• _Stated task_:
Revise the lines from the one containing "Click the Fit On Screen command" to the one containing "pyautogui.click(x=418, y=265)", putting "Fit to Screen" in place of "Fit On Screen" and keeping everything else the same. Omit the pictures from your answer.

• _Given entries_:
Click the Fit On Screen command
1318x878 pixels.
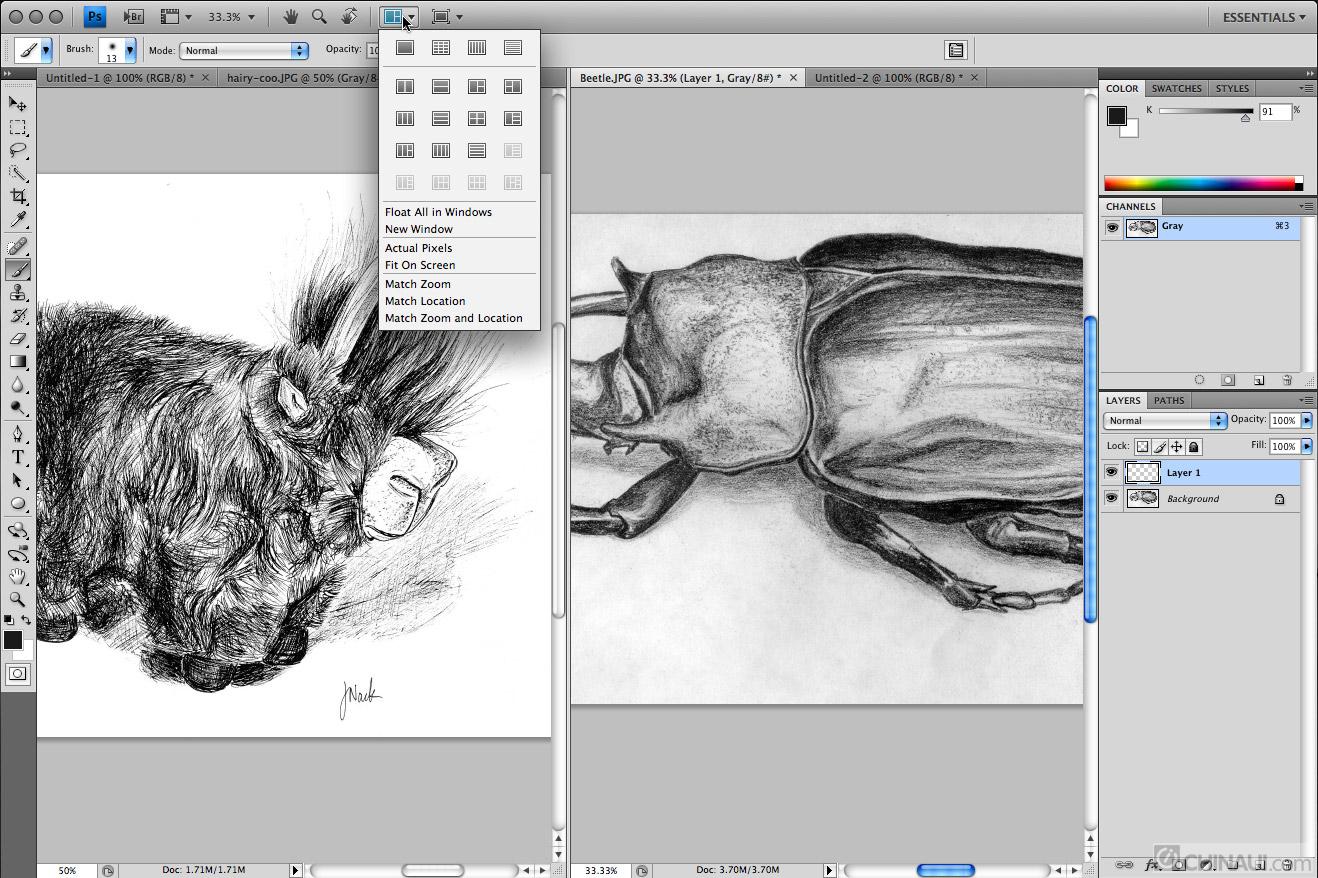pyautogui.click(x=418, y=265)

...

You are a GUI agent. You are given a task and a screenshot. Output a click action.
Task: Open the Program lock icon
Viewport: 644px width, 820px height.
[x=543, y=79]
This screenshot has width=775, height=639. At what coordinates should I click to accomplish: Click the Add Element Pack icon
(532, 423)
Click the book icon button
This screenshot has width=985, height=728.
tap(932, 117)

• _Task response_:
Click the Fit to Screen command
1318x878 pixels.
pyautogui.click(x=418, y=265)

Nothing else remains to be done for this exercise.